Data Protection and Encryption
Google Cloud encryption by default: all data at rest and in transit is encrypted. Encryption hierarchy: data encrypted with Data Encryption Key (DEK), DEK encrypted with Key Encryption Key (KEK) managed by Google's Cloud KMS. CMEK (Customer-Managed Encryption Keys): you manage the KEK in Cloud KMS — revoke key access to prevent Google or anyone from accessing data. CSEK (Customer-Supplied Encryption Keys): you provide the key material with each API call — Google never stores the key — highest control, highest management burden. Cloud HSM: hardware security modules for FIPS 140-2 Level 3 key storage within Cloud KMS. Cloud EKM (External Key Manager): keys stored outside Google's infrastructure (on-premises HSM or third-party KMS) — Google requests key material per-operation — most stringent regulatory compliance option. Data classification with DLP API: Cloud Data Loss Prevention API detects and classifies sensitive data (PII, payment card data, credentials) in text, images, and structured data — de-identify by redacting, masking, or tokenising sensitive fields before storing or sharing data.

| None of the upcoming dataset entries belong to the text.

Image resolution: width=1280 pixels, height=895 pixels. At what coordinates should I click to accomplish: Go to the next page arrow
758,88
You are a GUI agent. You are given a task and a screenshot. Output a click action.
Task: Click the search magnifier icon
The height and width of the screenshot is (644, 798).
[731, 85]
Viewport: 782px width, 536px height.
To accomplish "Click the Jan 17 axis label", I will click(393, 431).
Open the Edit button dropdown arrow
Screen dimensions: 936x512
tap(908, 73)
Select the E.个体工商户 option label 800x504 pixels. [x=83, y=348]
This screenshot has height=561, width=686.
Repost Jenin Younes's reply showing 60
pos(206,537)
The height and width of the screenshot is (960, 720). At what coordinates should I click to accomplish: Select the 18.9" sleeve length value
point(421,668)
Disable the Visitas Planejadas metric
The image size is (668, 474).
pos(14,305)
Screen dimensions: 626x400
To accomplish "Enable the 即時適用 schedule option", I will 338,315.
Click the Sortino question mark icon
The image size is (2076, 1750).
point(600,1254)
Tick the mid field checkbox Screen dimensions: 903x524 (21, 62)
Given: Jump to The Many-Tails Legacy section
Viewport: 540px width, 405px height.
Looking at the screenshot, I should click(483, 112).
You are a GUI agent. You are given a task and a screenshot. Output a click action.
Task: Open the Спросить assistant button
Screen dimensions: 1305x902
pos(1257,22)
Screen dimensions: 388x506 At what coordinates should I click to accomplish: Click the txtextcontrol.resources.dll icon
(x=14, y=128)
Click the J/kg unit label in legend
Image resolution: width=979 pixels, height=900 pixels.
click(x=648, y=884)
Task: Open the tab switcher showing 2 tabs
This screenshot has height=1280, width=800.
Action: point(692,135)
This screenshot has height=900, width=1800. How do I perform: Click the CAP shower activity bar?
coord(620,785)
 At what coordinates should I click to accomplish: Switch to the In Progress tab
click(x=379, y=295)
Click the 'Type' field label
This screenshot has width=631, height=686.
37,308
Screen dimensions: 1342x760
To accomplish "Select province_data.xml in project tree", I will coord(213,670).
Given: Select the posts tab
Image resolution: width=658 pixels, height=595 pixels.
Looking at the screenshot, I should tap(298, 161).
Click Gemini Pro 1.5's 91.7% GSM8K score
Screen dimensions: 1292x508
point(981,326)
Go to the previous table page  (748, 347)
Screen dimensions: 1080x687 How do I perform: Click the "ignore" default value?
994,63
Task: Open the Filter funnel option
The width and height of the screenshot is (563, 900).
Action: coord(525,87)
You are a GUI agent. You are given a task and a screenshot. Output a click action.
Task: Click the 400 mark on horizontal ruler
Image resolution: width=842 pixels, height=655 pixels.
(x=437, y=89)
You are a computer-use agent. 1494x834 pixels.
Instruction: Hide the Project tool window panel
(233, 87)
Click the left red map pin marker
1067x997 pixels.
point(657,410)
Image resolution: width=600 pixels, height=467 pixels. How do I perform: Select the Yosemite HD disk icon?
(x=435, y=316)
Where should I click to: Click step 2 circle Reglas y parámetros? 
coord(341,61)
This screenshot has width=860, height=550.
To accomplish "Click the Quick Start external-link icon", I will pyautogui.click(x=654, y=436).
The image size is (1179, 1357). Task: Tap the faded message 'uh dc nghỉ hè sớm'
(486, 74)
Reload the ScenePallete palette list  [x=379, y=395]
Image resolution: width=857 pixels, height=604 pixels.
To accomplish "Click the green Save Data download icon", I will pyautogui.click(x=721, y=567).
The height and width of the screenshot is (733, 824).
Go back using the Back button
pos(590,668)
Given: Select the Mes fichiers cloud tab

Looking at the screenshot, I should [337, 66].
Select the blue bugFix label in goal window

Network Security and VPC Service Controls
PCSE network security: VPC Service Controls create API perimeters around Google Cloud services — access to BigQuery, Cloud Storage, and other APIs is blocked from outside the perimeter, even for authenticated users. This prevents data exfiltration through compromised credentials or insider threat. Access context defines conditions for access (device posture, IP range, user identity) — access levels are used in VPC Service Controls and IAP. Cloud Armor: global DDoS protection and WAF at the Google network edge — security policies define rules (IP allow/deny, geo-blocking, OWASP CRS pre-configured rules, rate limiting, adaptive protection for DDoS). Cloud Armor Adaptive Protection: ML detects anomalous traffic patterns and suggests protective rules during an attack. Private Google Access: VMs without external IPs access Google APIs via private routing — no public internet exposure. Private Service Connect: access Google APIs or third-party services via private IP in your VPC — replaces Private Google Access for more granular control. Cloud NAT: outbound internet access for VMs without external IPs — no inbound connections allowed.
Security Operations: Logging, Monitoring, and Chronicle
PCSE security operations. Audit logs: Admin Activity logs (always on, who called what API — 400-day retention), Data Access logs (must enable manually — read/write of user data, high volume), System Event logs (Google Cloud system actions), Policy Denied logs (access denied by IAM or VPC Service Controls). Log routing: Cloud Logging log sinks export to Cloud Storage (long-term retention), BigQuery (SQL analysis), Pub/Sub (real-time streaming to external SIEM), Chronicle (Google's cloud-native security analytics platform). Chronicle: petabyte-scale security telemetry ingestion — indexed for YARA-L rule detection, supports UDM (Unified Data Model) event normalisation, retroactive detection (run new rules against historical data). Security Command Center (SCC): unified security posture management — threat findings from Event Threat Detection (detects crypto mining, data exfiltration, privilege escalation in real time using Cloud Logging), vulnerability findings from Security Health Analytics (misconfiguration detection: public buckets, overly permissive IAM), and Web Security Scanner (identifies OWASP Top 10 vulnerabilities in deployed web applications).